Toro: In high school and college I worked as a laborer on my dad's construction project. One summer, our project was to replace the liner of a large tank in a sewer treatment plant. There's nothing more memorable than sewage in August.

Bisnow: What was your first big deal?

Toro: Camp Creek MarketPlace began as a 60-acre power center and grew to encompass 270 acres of retail, restaurant, entertainment, single-family and multifamily residential, hotel and office at I-285 and Camp Creek Parkway.

Bisnow: What deal do you consider to be your biggest failure?

Toro: Chesterfield MarketPlace in Richmond, Virginia. We suffered through a construction materials defect that threatened the entire project and resulted in litigation. It ended well, but brought many dark days as it taxed our team for a few years.

Bisnow: How do you define “making it”?

Toro: My belief is that "making it" is a moving target, changing definition throughout one's career. At first, it was making the "big deal," then it was about building a world-class team, now it's about moving from "success to significance," [and] contributing to our community.

Mark Toro at ICSC Global Awards

Bisnow: What is your biggest pet peeve?

Toro: Negative people.
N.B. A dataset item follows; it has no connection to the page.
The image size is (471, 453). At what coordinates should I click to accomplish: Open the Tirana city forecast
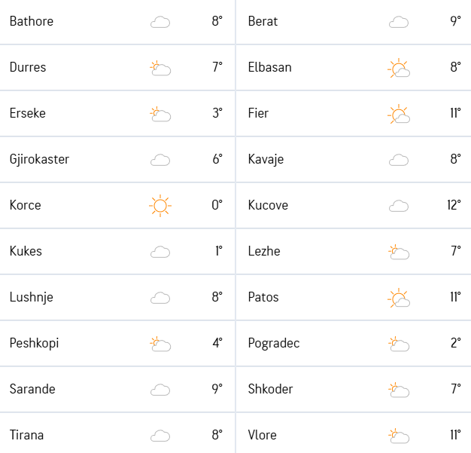27,435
I've not been successful in developing a tolerance for "yeah, but-ers," people who habitually cite the limitation instead of the possibility. In a world full of challenges, we've got to remain positive in order to succeed.

Bisnow: Who is your greatest mentor?

Toro: Early in my career two of my mentors, Bob Nelson and Dan DuPree, taught me the business of construction and real estate. Now, as I aspire to move from success to significance, Tom Williams is my go-to-guy for advice.
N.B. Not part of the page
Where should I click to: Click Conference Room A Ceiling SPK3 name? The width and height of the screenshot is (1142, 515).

Bisnow: What is the best and worst professional advice you've ever gotten?

Toro: "You worry about the wrong things" was my dad's version of "don't sweat the small stuff." It has served me well. The ubiquitous "it's not what you know, it's who you know" is utter nonsense.

Bisnow: What is your greatest extravagance?

Toro: My wife and I have been buying and selling, remodeling and building vacation homes for more than 10 years. It's a natural extension of the creation process I so enjoy in my day job, and it's afforded our family countless magical moments together. We just moved into our latest home and we're already thinking about what's next.

Bisnow: What is your favorite restaurant in the world?

Toro: The original Il Mulino (circa 1985) in New York, Le Millesime in Burgundy, France, and Akelare in San Sebastián, Spain, are some of the best dining experiences I've ever had.

Bisnow: If you could sit down with President Donald Trump, what would you say?

Toro: I'd suggest that he think before he tweets. As an avid Twitter user, I've learned to hold my tweet in favor of maintaining proper decorum and sticking to my thought leadership platform.

Bisnow: What's the biggest risk you have ever taken?

Toro: Acquiring Atlantic Station at the end of the recession when everyone in commercial real estate said "RUN!" A close second would be buying 120 acres at Georgia 400 and Old Milton Parkway in Alpharetta, un-entitled with no pre-leasing. We call it Avalon.

Bisnow: Whose work do you most admire?

Toro: Steve Jobs is a fearless leader who was unique is his disregard for what others thought of his management style. His ability to take risks and persevere through failure made it possible for him to create one of the most successful brands in history.

Bisnow: What keeps you up at night?

Toro: Since I work hard to stay within my circle of influence (as opposed to circle of concern), I'm usually kept up at night by project-related issues. They can range from budget and schedule concerns to entitlements and leasing to challenges with team members.

Bisnow: Outside of your work, what are you most passionate about?

Toro: The development business leaves little bandwidth for golf, fishing or whatever else people do, but I've always sought to make time for my one true passion: family. With two daughters, one granddaughter and two more grandchildren on the way, I'm preparing for my next leadership position: patriarch.